Make an exact copy of the lines below.

Saved data entries
======

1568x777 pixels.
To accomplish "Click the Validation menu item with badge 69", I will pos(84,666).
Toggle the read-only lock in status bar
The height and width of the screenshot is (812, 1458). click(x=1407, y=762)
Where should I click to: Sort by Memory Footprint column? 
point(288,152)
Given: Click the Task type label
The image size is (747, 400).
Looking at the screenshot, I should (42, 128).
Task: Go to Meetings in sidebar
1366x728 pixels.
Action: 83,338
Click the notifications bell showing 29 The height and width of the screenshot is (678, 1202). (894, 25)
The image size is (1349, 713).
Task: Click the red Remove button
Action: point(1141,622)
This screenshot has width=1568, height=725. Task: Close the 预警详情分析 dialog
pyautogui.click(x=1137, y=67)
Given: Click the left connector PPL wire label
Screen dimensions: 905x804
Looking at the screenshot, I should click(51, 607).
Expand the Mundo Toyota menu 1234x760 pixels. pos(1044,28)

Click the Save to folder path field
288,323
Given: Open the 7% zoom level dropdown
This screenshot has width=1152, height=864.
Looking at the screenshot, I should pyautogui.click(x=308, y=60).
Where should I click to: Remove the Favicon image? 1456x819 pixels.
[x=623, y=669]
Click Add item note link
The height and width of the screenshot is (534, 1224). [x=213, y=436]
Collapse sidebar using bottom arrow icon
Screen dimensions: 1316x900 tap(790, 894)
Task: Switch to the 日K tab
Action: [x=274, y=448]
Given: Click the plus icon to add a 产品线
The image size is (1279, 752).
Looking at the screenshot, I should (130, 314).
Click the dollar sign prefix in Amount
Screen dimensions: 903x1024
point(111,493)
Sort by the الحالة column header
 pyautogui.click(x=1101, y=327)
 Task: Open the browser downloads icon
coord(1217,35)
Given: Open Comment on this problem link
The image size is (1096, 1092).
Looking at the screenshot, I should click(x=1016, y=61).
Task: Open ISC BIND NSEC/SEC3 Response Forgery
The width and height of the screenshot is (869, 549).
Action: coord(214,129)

======

- YOUR RESPONSE -
1568x777 pixels.
To accomplish "Click the Validation menu item with badge 69", I will pos(84,666).
Toggle the read-only lock in status bar
The height and width of the screenshot is (812, 1458). click(x=1407, y=762)
Where should I click to: Sort by Memory Footprint column? 
point(288,152)
Given: Click the Task type label
The image size is (747, 400).
Looking at the screenshot, I should (42, 128).
Task: Go to Meetings in sidebar
1366x728 pixels.
Action: 83,338
Click the notifications bell showing 29 The height and width of the screenshot is (678, 1202). (894, 25)
The image size is (1349, 713).
Task: Click the red Remove button
Action: point(1141,622)
This screenshot has width=1568, height=725. Task: Close the 预警详情分析 dialog
pyautogui.click(x=1137, y=67)
Given: Click the left connector PPL wire label
Screen dimensions: 905x804
Looking at the screenshot, I should click(51, 607).
Expand the Mundo Toyota menu 1234x760 pixels. pos(1044,28)

Click the Save to folder path field
288,323
Given: Open the 7% zoom level dropdown
This screenshot has width=1152, height=864.
Looking at the screenshot, I should pyautogui.click(x=308, y=60).
Where should I click to: Remove the Favicon image? 1456x819 pixels.
[x=623, y=669]
Click Add item note link
The height and width of the screenshot is (534, 1224). [x=213, y=436]
Collapse sidebar using bottom arrow icon
Screen dimensions: 1316x900 tap(790, 894)
Task: Switch to the 日K tab
Action: [x=274, y=448]
Given: Click the plus icon to add a 产品线
The image size is (1279, 752).
Looking at the screenshot, I should (130, 314).
Click the dollar sign prefix in Amount
Screen dimensions: 903x1024
point(111,493)
Sort by the الحالة column header
 pyautogui.click(x=1101, y=327)
 Task: Open the browser downloads icon
coord(1217,35)
Given: Open Comment on this problem link
The image size is (1096, 1092).
Looking at the screenshot, I should click(x=1016, y=61).
Task: Open ISC BIND NSEC/SEC3 Response Forgery
The width and height of the screenshot is (869, 549).
Action: coord(214,129)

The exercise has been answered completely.